* _WHAT IS REQUIRED_
Look below for the line containing "The height and", then write out that line and every line after it to the end, exactly, minus the pictures.

Recorded data:
○ ○ ○ ○ ○ ○ ○
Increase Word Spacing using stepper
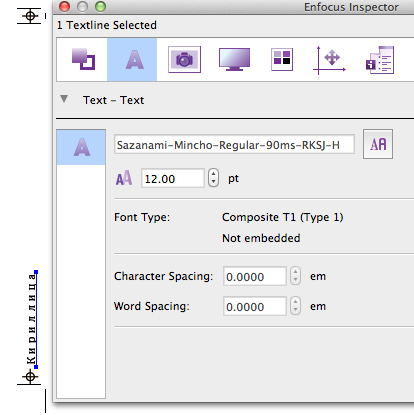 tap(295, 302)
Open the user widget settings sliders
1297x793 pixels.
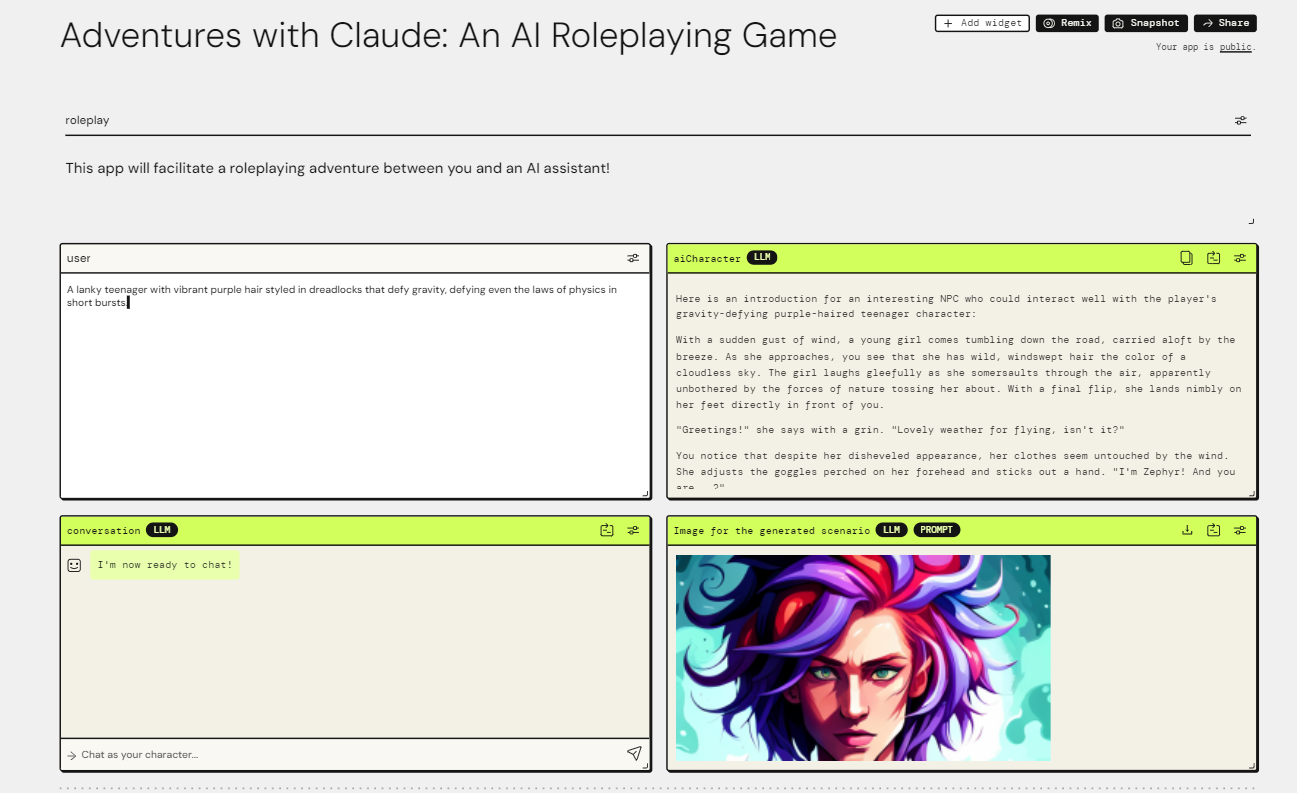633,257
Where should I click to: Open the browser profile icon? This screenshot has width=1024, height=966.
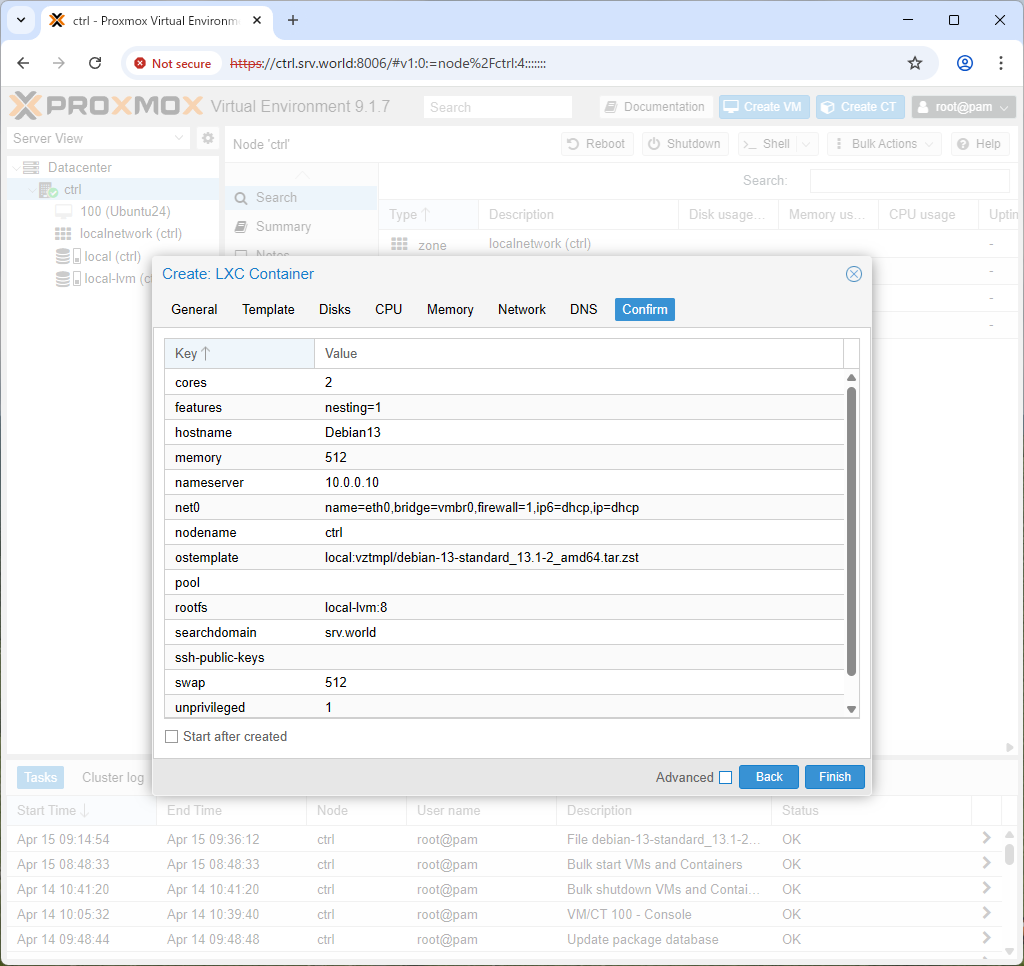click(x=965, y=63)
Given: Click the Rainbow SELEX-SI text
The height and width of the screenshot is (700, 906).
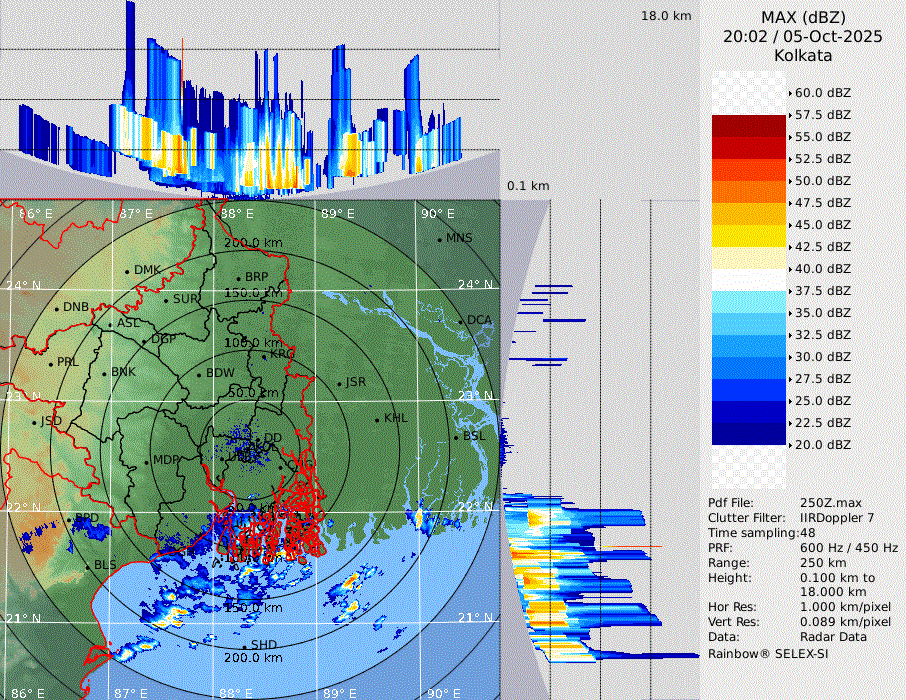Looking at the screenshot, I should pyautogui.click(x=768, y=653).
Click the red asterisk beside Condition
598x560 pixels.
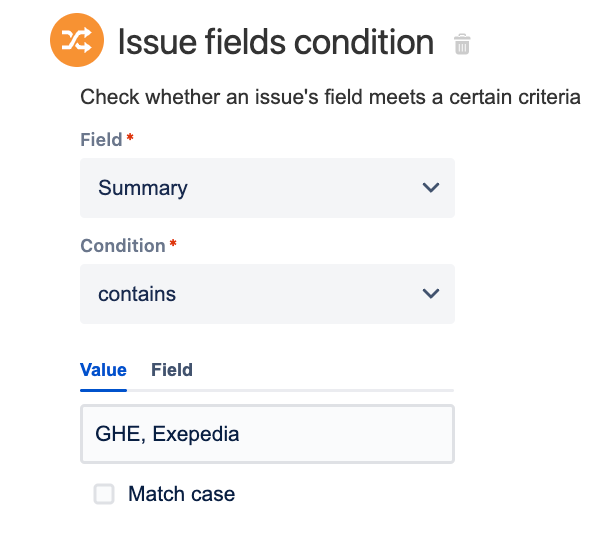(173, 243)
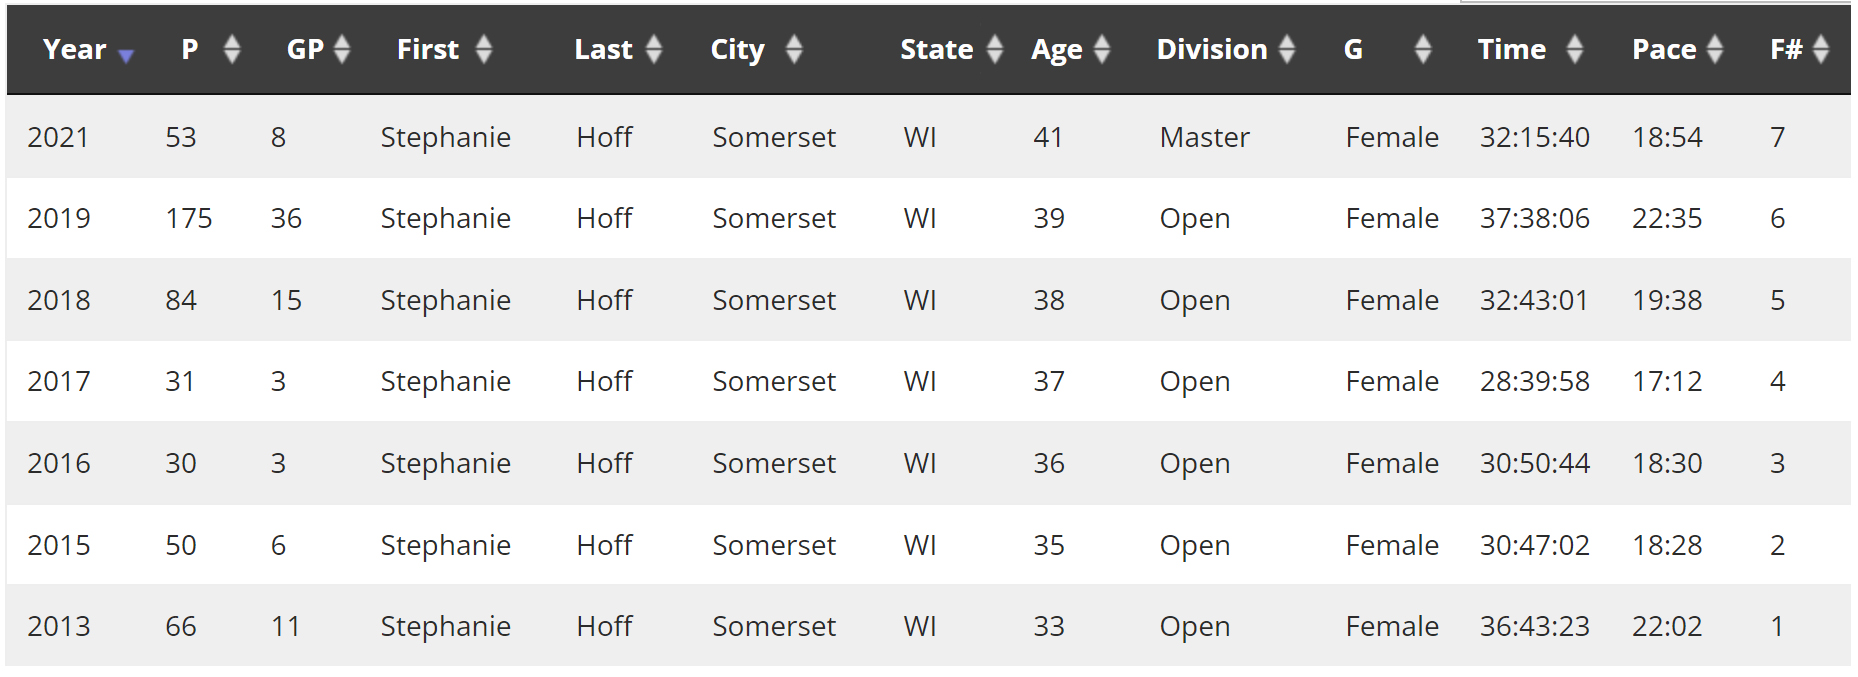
○ ○ ○ ○ ○ ○ ○
* _EXERCISE ANSWER_
The height and width of the screenshot is (700, 906).
Looking at the screenshot, I should pyautogui.click(x=768, y=653).
Click the red asterisk beside Condition
598x560 pixels.
(173, 243)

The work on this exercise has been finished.